23 January 2010 No Comment


In a report released by the Security firm Imperva on Thursday on the 32-million passwords recently exposed by a hacker from the site RockYou.com, it showed that despite severe security risks, people still use passwords as common as 123456.

The most commonly used passwords as identified by the report are:

login
  1. 123456
  2. 12345
  3. 123456789
  4. Password
  5. iloveyou
  6. princess
  7. rockyou
  8. 1234567
  9. 12345678
  10. abc123

Nearly 50% of the users used common dictionary words, slang words, or trivial words such as adjacent keys in the keyboard (for eg: “qwerty”). Using simple passwords as these make the users easily susceptible to brute-force attacks with relatively small dictionary files.

As explained by Imperva’s CTO Amichai Schulman, “Everyone needs to understand what the combination of poor passwords means in today’s world of automated cyber attacks: with only minimal effort, a hacker can gain access to one new account every second—or 1000 accounts every 17 minutes.

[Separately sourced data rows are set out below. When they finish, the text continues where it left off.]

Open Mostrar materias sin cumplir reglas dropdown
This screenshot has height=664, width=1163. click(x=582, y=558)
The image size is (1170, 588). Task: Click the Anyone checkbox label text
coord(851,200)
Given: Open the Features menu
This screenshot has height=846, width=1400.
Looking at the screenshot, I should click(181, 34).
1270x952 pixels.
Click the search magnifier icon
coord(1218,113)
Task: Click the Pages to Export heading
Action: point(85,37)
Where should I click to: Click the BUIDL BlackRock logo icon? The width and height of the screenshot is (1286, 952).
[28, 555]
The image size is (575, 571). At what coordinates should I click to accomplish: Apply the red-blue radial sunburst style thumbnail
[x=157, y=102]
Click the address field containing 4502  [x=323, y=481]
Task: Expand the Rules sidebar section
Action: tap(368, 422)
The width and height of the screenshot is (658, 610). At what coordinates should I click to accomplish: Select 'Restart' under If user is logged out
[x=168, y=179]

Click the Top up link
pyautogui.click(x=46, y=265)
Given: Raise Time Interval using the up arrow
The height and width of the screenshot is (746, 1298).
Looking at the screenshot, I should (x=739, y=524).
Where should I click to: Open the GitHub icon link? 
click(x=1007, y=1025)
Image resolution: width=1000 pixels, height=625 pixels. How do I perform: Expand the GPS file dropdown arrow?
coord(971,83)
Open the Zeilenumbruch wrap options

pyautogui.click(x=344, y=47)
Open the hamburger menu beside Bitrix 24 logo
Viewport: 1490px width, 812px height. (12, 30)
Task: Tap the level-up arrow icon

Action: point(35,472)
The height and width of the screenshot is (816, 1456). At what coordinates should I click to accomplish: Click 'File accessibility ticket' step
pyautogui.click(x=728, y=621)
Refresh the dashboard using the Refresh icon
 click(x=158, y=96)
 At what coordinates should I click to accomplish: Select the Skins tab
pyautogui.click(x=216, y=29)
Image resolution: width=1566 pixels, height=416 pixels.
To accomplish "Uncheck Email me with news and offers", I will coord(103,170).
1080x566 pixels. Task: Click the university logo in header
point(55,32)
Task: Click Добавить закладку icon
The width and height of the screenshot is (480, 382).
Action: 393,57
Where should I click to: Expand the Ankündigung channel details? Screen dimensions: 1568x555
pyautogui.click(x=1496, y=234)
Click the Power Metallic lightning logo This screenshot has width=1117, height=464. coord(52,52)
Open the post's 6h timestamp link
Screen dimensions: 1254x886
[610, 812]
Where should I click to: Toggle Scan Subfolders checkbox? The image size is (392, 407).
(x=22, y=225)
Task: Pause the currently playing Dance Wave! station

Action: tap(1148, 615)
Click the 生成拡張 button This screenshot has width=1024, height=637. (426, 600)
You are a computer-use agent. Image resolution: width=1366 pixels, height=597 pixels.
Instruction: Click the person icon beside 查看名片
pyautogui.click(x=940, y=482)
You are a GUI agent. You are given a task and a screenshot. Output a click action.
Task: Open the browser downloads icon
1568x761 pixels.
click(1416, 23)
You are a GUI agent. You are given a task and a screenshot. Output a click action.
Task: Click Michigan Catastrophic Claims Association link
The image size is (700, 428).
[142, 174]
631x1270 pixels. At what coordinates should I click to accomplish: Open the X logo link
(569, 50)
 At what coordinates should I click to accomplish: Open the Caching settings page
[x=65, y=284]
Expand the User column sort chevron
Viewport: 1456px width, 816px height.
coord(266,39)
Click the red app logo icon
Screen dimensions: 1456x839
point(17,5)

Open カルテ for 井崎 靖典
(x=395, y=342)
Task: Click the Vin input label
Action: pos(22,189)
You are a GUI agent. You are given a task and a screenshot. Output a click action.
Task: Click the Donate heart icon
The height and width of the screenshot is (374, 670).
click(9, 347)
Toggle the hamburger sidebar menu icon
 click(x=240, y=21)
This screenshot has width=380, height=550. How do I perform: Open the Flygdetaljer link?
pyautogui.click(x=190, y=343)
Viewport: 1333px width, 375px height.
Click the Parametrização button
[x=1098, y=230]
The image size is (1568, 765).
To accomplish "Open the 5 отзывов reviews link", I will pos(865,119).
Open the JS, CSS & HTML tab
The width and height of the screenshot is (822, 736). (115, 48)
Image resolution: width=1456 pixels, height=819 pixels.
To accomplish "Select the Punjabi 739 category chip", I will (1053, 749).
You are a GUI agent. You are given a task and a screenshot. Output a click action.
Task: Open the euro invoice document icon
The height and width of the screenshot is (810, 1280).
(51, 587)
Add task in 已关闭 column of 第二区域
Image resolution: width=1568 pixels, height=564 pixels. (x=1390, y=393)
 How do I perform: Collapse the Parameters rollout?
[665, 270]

Many of the top notch companies impose rules upon their employees to use longer and complex passwords and to change them periodically by using password policies in the domains. But this is not, many a times, provided by many online email or community sites where there is always a chance of sensitive information being updated. Also, in many cases, employees use the same password that they use online for their email accounts, social networking logins, etc. in their workplace so that they can easily remember them – but thus unintentionally compromising the security of their office networks.

A similar analysis (from Wired.com) examined about 10,000 exposed passwords from Hotmail, Live.com and MSN in last October, and found that 123456 was the most commonly used password, appearing about 64 times in the whole lot.